La loi Macron, « un passage en force » pour les écologistes

Le débat sur la réversibilité n’avait, jusqu’ici, pas été tranché. C’est pourtant une condition indispensable au lancement du projet, d’après la loi de 2006 qui définit les conditions de mise en route du stockage. Cette même loi prévoyait qu’entre 2015 et 2018 les conditions de cette réversibilité fassent l’objet d’un débat parlementaire et d’une nouvelle loi.

Pourtant, un amendement défendu par le député et sénateur de la Meuse Gérard Longuet (Les Républicains) a été introduit dans la loi Macron. Cette loi a été adoptée le 10 juillet dernier à l’aide de l’article 49-3, donc sans débat préalable.

Le vote de cet amendement a été perçu comme un « passage en force » par Europe Écologie Les Verts, qui dénonce l’utilisation du 49-3 pour faire passer une loi controversée. Les écologistes ne sont pas les seuls à se sentir lésés. Dans un communiqué, Jean-Pierre Masseret, président socialiste du conseil régional de Lorraine, s’insurge :

« Quelle que soit la position de chacun par rapport au projet d’enfouissement des déchets nucléaires à Bure, cette méthode me paraît contraire aux principes d’expression et de liberté. »

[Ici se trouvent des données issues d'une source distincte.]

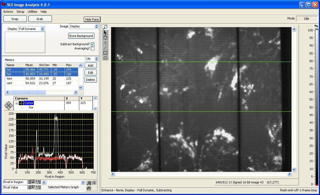Click the Store Background button
The image size is (320, 195).
(x=81, y=36)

Outre la question du stockage en lui-même, c’est la manière dont il est ici imposé qui pose problème : le processus est jugé anti-démocratique par les opposants.

Et après ?

La loi Macron, en définissant les conditions de réversibilité du stockage, franchit une étape supplémentaire vers la mise en service du projet Cigéo. Le calendrier prévisionnel édité par l’Andra se définit de la manière suivante :

  • 2017 : dépôt par l’Andra de la demande d’autorisation de création de Cigéo.
  • 2018 : enquête publique.
  • 2020 : début des travaux de construction des installations de Cigéo, sous réserve d’acceptation du dossier.
  • 2025 : mise en service de Cigéo par l’Andra, sous réserve de l’autorisation de l’Autorité de sûreté nucléaire.
  • 2025-2030 : phase de démarrage de l’installation.
  • 2030 et au-delà : développement progressif de Cigéo avec des réexamens périodiques de sûreté tous les 10 ans.

Soit, à partir de 2025, un stockage prévu pour des milliers d’années… et réversible seulement pendant une centaine d’années : après cette période où les colis de déchets radioactifs peuvent encore être retirés, l’Andra souhaite s’orienter vers une fermeture définitive du stockage.